Saturday, February 28, 2009

Luke 24

2 comments:

Unknown said...

"Why are you looking for a living person in this place for the dead? He is not here, He is risen from the dead." v5

This pretty much sums up the way I feel when someone dies. Of course there is the horror and shock of separation, but at the same time, I feel more a sense of being "separated" than bereaved. Like, they've gone overseas or to some far away place where I won't be able to see them, but I know they are there and I'm happy for them that they are in such a COOL place while being slightly bummed about my being stuck here. I've seen people get so hung up on the "dead" part that it burdens them beyond measure, maybe it's a coping mechanism of mine but I really do see much more the "destination" aspect of death above and beyond the departure one.

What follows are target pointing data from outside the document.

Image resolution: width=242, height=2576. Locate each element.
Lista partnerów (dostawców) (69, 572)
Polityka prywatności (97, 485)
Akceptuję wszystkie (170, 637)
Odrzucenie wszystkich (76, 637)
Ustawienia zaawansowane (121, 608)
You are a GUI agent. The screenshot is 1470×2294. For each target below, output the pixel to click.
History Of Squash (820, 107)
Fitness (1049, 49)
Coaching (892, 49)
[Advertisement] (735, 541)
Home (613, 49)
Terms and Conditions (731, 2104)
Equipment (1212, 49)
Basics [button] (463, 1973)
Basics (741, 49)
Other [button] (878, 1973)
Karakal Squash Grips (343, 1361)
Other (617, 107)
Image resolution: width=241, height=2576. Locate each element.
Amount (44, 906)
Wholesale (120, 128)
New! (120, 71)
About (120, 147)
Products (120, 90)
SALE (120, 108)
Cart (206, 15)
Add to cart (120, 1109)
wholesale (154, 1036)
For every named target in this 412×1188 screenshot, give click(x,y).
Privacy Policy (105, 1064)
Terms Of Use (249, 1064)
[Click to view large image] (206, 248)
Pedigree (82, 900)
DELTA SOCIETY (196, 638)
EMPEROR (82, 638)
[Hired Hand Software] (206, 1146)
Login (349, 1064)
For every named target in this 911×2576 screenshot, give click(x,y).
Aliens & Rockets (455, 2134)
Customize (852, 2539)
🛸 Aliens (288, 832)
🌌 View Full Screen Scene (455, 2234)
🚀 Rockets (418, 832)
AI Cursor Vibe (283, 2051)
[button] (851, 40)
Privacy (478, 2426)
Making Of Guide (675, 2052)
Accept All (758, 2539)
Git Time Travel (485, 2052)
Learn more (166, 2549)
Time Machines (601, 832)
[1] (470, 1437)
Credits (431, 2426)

The experience of the two on the road to Emmaus always makes me think how much our paradigms shape our "vision". They just weren't EXPECTING Jesus to die, obviously weren't EXPECTING him to show up on the road now... had entertained certain notions of how everything would turn out, and now that all that had been blown out of the water they didn't know black from white anymore. Makes me want to be really careful to not become SO sure of the way I think things are supposed to be, that I'm not open and aware of who God is and what He is doing around me which may be VERY different from what I expect.

Then Jesus opened their minds so they could understand the Scriptures. v45

This is so tender and beautiful. I want Him to sit down and do the same for me, and He does, when my heart shows up, He is always delighted to oblige.

Berry Girl said...

I love this:
v32 "Did not our heart burn within us while He talked with us on the road, and while He opened the Scriptures to us?"

I can almost relate - I love it when someone "opens up the scriptures" to me, shows me something that I didn't know or hadn't understood or hadn't noticed before. I love that flash of understanding - that "OH!"/burning heart moment. I can only imagine how much more powerful that burning heart feeling would have been for them, being taught by Christ Himself.